*Text to read*:

§

THE family of Trevor Bradley from Ludlow branded his killer "sadistic" after a jury found he was responsible for the antique dealer's death 17 years ago.

Robin Stanislaw Ligus, 59, was found to be responsible for the death Mr Bradley, whose body was found in a burnt-out car near Oswestry, in April 1994 by jurors at Birmingham Crown Court.

They also found that Ligus had killed 57-year-old Brian Coles from Whitchurch, in October, 1994.

Ligus is currently serving a life sentence for the murder of a pensioner, Robert Young, also in 1994.

In a statement issued after the verdict, Mr Bradley’s family branded Ligus a “sadistic human being.”

The jury heard Ligus lured Mr Bradley to remote farmland in Melverley, near Oswestry, and then hit him over the head with an iron bar before putting his body into a car and setting it alight.

In confessions made to police in 2000, Ligus said he took £2,000 from Mr Bradley’s pocket after hitting him over the head. He said he went to Liver pool afterwards and used the cash to fund his heroin and cocaine addiction.

The unanimous verdict came after 14 hours of deliberation by the jury who had to determine that Ligus was responsible for the acts that led to Mr Bradley’s death.

But Ligus was cleared of involvement in the death of a third man, Bernard Czyzewska, whose body was found in the River Severn in Shrewsbury in November that year.

Prior to the month long trial Mr Justice Colman Treacy ruled that because of his mental state Ligus, a father-of-three from Shrewsbury, was unfit to plead to the charges.

Ligus, heavily bearded and tattooed, listened to the jury’s verdicts via video link from Woodhill Prison, in Buckinghamshire. He will be sentenced on July 29.

Mr Bradley’s body was discovered in April, 1994, lying behind the front seats of his Vauxhall Nova car, but his remains were so badly damaged he had to be identified through X-ray.

The well-known antiques dealer from Ludlow, was last seen in Leominster after he had visited the town’s bingo hall.

§

*Information given*:
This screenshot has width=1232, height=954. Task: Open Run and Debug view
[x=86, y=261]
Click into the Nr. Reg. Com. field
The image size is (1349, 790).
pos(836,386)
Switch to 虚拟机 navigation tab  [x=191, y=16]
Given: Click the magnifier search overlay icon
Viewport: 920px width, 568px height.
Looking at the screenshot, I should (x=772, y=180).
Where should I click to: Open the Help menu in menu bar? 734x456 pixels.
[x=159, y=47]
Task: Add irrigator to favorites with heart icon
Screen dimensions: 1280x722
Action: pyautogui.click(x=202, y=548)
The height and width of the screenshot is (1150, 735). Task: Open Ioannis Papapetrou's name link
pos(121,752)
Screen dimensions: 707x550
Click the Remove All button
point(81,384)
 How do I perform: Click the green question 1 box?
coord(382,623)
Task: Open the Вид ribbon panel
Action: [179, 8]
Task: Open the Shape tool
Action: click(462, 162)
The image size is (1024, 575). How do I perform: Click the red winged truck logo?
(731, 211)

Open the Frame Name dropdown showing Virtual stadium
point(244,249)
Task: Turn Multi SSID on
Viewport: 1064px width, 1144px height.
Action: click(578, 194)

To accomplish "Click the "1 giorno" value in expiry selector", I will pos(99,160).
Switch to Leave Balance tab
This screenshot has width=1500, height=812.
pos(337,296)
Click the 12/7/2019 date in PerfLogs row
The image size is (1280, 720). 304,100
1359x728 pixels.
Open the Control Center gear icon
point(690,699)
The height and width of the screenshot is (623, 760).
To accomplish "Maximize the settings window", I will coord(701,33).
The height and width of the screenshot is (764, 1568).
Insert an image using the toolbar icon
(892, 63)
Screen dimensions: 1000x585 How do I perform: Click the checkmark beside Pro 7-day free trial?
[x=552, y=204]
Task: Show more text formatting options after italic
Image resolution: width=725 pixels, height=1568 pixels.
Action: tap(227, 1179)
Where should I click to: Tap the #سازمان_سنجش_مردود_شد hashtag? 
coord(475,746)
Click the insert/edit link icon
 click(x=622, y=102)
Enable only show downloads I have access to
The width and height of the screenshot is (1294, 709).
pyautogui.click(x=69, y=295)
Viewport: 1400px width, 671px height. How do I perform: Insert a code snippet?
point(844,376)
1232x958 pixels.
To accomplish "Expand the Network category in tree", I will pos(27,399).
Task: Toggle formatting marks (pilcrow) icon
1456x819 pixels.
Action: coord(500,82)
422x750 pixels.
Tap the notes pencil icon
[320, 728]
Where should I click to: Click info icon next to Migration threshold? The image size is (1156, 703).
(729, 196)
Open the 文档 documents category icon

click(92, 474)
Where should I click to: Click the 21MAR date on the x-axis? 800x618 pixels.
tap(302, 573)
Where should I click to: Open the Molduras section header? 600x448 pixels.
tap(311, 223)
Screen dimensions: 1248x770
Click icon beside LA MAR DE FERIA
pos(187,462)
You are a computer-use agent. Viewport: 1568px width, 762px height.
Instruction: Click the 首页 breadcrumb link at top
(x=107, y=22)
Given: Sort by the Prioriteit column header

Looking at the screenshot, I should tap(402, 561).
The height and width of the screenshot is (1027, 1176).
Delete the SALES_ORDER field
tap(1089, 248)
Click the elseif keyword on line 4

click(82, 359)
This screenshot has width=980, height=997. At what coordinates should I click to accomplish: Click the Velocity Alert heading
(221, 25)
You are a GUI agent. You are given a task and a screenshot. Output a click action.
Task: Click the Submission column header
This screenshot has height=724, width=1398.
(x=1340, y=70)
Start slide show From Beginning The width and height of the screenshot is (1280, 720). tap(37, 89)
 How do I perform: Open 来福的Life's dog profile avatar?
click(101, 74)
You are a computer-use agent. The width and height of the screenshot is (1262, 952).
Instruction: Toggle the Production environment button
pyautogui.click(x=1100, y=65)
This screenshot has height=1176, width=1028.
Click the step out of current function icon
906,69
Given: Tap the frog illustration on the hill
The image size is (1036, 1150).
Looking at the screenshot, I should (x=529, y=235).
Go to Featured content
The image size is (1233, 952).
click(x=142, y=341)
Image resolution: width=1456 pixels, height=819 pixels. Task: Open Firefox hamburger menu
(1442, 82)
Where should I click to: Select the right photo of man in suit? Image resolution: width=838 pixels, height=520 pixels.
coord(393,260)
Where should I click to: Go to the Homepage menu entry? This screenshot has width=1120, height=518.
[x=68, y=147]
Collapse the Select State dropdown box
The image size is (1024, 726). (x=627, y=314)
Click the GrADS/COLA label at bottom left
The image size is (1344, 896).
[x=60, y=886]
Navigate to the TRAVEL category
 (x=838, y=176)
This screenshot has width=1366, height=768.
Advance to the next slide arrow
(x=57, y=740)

§

*Short problem*: Please explain, in one to three sentences, why the report on Trevor Bradley's death says his identity had to be confirmed through X-ray. The material here was taken from a separate source, unrelated to the report on Trevor Bradley's death.

*Answer to the exercise*: Mr Bradley's body was found in April 1994 behind the front seats of his burnt-out Vauxhall Nova. His remains were so badly damaged that he could only be identified through X-ray.